Un gioco da ragazze
Ricche, belle e senza problemi, hanno i volti delle esordienti Chiara Chiti, Desirèe Noferini e Nadir Caselli, narcisiste e fissate con la dieta che spendono superficialmente le loro giornate tra shopping di lusso, ragazzi e feste in locali esclusivi, vivendo con il mito di Paris Hilton e Kate Moss.
Sono le spudorate diciassettenni protagoniste del primo lungometraggio diretto da Matteo Rovere, tratto dall’omonimo romanzo di Andrea Cotti e sceneggiato da regista e scrittore insieme a Sandrone Dazieri ("La cura del gorilla") e Teresa Ciabatti ("Ho voglia di te").
Discendenti cinematografiche della chiacchieratissima "Melissa P.", nonché vicine parenti delle sciagurate adolescenti di "Albakiara-Il film", trovano una nuova occasione di perverso divertimento dal momento in cui entra nella loro vita il professore con le fattezze di Filippo Nigro ("Amore, bugie e calcetto"), interessato a cambiare qualcosa in positivo nei pericolosi esponenti della generazione cresciuta sotto gli impulsi dell’anarchia del web e del vuoto mediatico, senza immaginare minimamente a cosa sta andando incontro.

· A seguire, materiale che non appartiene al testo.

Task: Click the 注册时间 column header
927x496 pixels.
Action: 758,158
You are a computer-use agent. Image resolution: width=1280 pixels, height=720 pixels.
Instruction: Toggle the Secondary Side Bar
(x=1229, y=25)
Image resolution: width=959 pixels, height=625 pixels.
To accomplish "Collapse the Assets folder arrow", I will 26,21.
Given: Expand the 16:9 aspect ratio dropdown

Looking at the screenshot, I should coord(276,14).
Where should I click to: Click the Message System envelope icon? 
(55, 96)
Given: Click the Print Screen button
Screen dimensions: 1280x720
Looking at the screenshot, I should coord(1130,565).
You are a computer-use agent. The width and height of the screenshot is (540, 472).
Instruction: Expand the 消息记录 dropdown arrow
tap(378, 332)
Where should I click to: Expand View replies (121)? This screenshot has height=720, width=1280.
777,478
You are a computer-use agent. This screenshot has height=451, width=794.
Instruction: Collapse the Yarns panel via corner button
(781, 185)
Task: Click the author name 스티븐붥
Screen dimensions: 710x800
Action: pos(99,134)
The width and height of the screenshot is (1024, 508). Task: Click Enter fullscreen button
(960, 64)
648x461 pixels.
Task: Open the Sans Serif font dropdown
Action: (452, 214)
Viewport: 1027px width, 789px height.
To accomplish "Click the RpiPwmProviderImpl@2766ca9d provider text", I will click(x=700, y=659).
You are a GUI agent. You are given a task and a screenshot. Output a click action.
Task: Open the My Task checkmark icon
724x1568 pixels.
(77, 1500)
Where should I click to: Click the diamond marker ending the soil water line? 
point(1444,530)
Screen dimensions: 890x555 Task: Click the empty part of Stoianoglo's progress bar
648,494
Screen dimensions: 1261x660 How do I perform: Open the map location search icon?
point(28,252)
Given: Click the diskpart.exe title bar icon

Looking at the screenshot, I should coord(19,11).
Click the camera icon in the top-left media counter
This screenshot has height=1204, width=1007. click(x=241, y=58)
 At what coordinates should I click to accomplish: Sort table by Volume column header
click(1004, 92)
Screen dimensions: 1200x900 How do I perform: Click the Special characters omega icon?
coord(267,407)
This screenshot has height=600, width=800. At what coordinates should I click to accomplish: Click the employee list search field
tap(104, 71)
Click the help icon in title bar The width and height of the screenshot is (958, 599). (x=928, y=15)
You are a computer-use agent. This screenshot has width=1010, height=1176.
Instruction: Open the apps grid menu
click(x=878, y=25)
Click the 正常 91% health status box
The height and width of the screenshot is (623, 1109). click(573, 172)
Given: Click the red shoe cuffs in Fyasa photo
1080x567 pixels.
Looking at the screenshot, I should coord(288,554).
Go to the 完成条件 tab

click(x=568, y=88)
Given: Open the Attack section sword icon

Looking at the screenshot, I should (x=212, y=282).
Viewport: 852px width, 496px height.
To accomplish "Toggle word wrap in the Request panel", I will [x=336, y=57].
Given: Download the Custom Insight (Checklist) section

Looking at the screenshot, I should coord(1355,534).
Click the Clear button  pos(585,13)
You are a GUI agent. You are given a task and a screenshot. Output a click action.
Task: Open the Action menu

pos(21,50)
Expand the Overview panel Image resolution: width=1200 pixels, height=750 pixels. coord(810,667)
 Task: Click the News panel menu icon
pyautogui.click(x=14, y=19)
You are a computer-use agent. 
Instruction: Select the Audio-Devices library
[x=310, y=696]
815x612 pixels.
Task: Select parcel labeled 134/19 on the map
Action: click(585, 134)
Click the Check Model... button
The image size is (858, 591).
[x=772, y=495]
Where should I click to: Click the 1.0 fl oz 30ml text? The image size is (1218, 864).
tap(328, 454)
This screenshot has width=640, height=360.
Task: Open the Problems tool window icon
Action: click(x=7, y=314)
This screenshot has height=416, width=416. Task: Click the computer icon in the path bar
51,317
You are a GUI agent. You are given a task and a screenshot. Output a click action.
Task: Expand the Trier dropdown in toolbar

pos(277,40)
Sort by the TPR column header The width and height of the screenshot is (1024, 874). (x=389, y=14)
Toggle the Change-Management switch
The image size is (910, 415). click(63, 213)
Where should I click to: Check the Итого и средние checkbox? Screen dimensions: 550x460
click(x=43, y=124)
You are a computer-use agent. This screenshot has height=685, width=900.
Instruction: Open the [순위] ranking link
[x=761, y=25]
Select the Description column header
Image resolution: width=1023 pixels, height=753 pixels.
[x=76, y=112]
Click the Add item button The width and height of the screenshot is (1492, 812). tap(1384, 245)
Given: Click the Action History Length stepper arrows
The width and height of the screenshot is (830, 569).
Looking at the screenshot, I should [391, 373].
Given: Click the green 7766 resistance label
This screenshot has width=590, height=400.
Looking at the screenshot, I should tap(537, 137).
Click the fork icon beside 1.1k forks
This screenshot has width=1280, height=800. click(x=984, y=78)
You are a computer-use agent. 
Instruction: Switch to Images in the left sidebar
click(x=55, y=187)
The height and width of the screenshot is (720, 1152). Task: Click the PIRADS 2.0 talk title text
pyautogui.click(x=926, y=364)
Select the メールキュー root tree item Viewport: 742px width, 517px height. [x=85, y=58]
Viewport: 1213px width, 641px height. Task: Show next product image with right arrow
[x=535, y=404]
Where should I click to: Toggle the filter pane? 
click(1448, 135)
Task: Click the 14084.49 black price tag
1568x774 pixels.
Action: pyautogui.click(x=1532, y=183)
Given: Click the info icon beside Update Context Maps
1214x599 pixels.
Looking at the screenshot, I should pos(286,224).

Bisogna subito precisare, però, che, sorvolando sulla pessima dizione delle giovani attrici (ormai aspetto classico dei nostri teen-movie d’inizio millennio), siamo dinanzi ad un film che mantiene molto meno di ciò che promette, esplicito più nelle parole che nelle immagini, anche se il momento in cui la ragazza nuda sotto la doccia viene "torturata" con il getto d'acqua dell'idrante non può fare a meno di richiamare alla memoria un certo cinema di genere violento e perverso tipico degli Anni Settanta.
Perché, in fin dei conti, quei piccoli difetti identificabili in dialoghi a volte ridicoli e in una sceneggiatura discontinua che tende erroneamente ad apparire troppo frettolosa nella drammatica parte finale, pur abbassando al di sotto della sufficienza il giudizio complessivo sull'opera, comunque tecnicamente girata in maniera non distante da quella che caratterizza tanti b-movie a stelle e strisce, non sembrano privarla del particolare look alla base dei tanti vecchi prodotti exploitation rivalutati grazie all'influenza critica dei vari Tarantino e Rodriguez.
Ricordando vagamente anche il profetico "L’uomo spezzato", diretto nel 2005 da Stefano Calvagna.
La frase: "Basta con i giochi da ragazzino, ora facciamo sul serio".